As Origens: a origem e o caos
E a terra era sem forma e vazia; e havia trevas sobre a face do abismo; e o Espírito de Deus se movia sobre a face das águas.
Gênesis 1:2
A coluna de hoje será uma espécie de continuidade da saga sobre a semana da criação de acordo com o texto de Gênesis 1 e com foco na criação do mundo. Só que o texto de hoje se deterá em apenas um pedacinho do verso 2 do cap. 1 de Gn: “E a terra era sem forma e vazia”; mais especificamente nas palavras em negritos. No meio dessa discussão, que não será linguística, quero deixar o pensamento judaico (e de todo o Antigo Oriente Próximo – AOP) com relação a ideia de origens.

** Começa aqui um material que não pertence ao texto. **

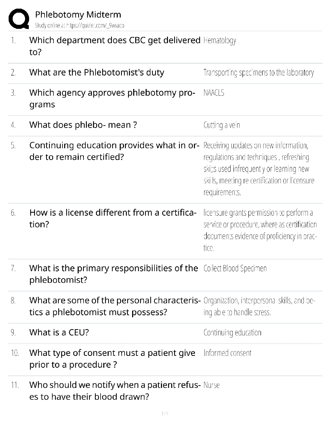Screen dimensions: 330x427
Task: Click the answer about transporting specimens
Action: pos(258,73)
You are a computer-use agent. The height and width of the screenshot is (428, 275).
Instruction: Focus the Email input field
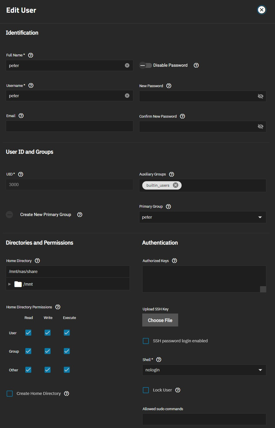70,126
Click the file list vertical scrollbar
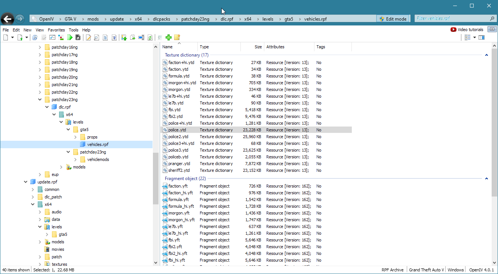 (494, 150)
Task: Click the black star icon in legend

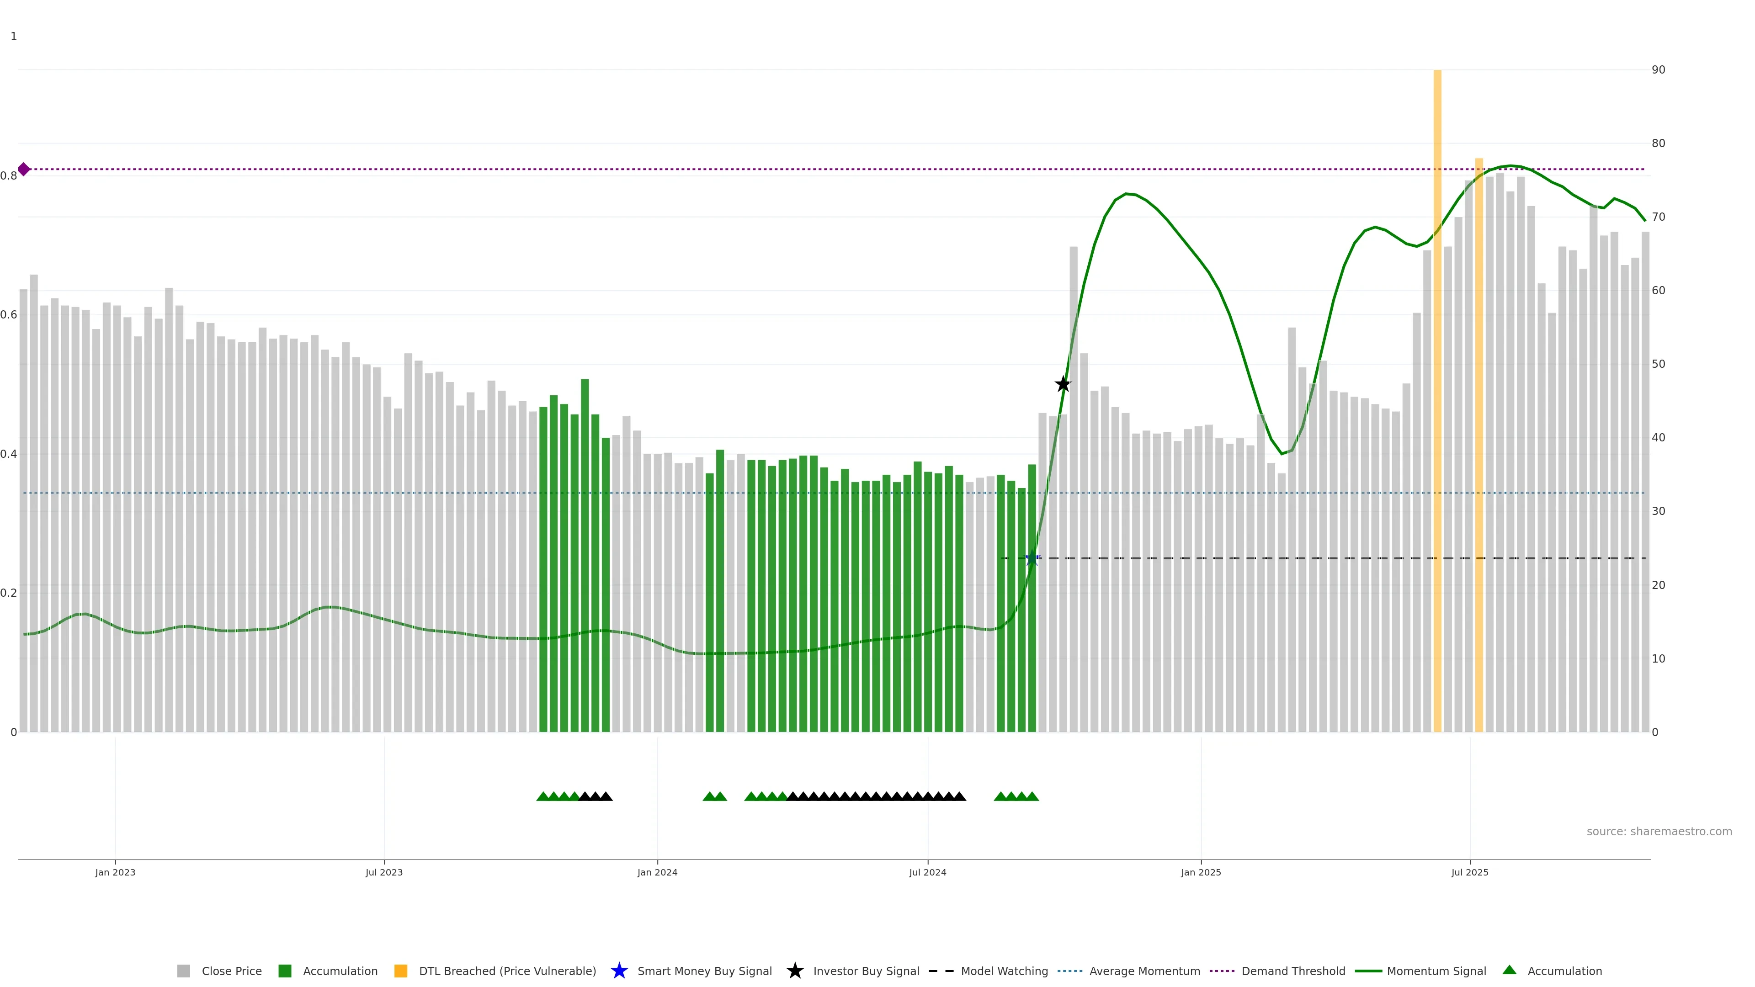Action: click(794, 971)
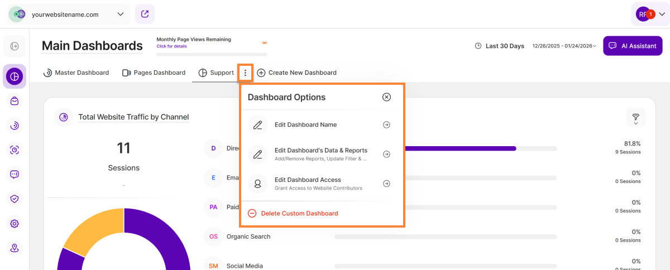Open the filter icon on traffic report
670x270 pixels.
coord(635,118)
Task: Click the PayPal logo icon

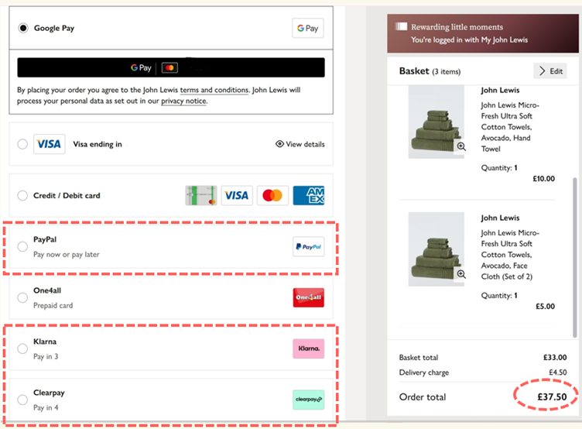Action: coord(309,246)
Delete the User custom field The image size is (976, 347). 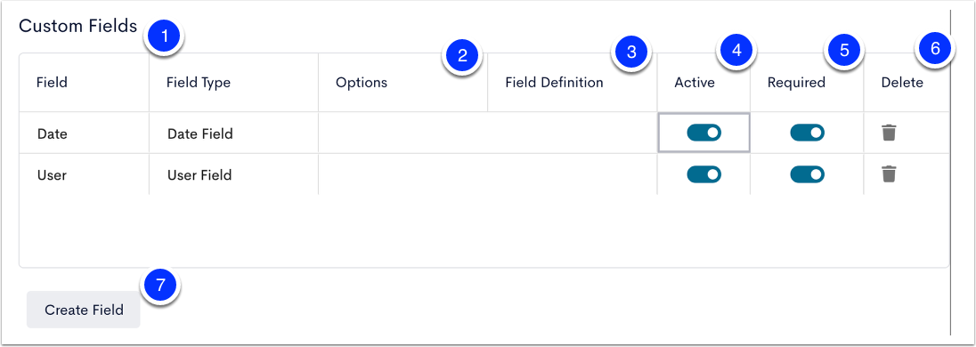point(889,174)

Essas expressões do verso 2 são traduções das palavras, em hebraico, tohoo e wabohoo (estou fazendo uma transliteração “seca” do hebraico, sem acentos, utilizando a Torá que está na sugestão de leitura). Fazendo uma tradução literal, seria algo como desolada (sem valor) e vazia (uma algo em ruínas e indistinguível). Aqui cabe uma citação direta da p. 62 do livro A ciência de Deus:
O tema presente no Antigo Testamento de uma “criação ordenada” é especialmente importante para nossa discussão, bem como a forma na qual a “ordem” é estabelecida e justificada, referindo-se a suas bases cosmológicas. Destaca-se frequentemente que essa porção da Bíblia mostra a criação como uma interação e um triunfo sobre as forças do caos.
Em um trecho próximo, na mesma página, McGrath cita que uma das formas de estabelecimento da ordem sobre o caos:
A criação é uma imposição da ordem num caos sem forma. Este modelo é especialmente associado à imagem de um oleiro trabalhando no barro para gerar uma estrutura nitidamente ordenada.
Ou seja, o nosso texto bíblico sagrado, inerrante e inspirado por Deus diz, de forma explícita, que a Terra estava em um estado de caos. Como o texto não fala sobre criação no sentido científico da forma que nós desejamos, fica a pergunta: se Deus não criou o universo e a Terra (Ele não explicita os processos físicos), como ele criou tudo?
Para responder essa pergunta é necessário entender como os povos do AOP entendiam as origens: eles não compreendiam origem de algo como nós, pessoas com conhecimento científico do séc. XXI, tem a noção de origem. Em outras palavras: quando falo a você que o universo tem uma origem, intuitivamente você imagina que antes do momento da origem do universo não existia coisa alguma (espaço, tempo e matéria) e, depois do nascimento universo, tudo veio a existir (espaço, tempo e matéria). Mas, Moisés (o representante do AOP e do povo de Israel nesse contexto) não tinha essa concepção.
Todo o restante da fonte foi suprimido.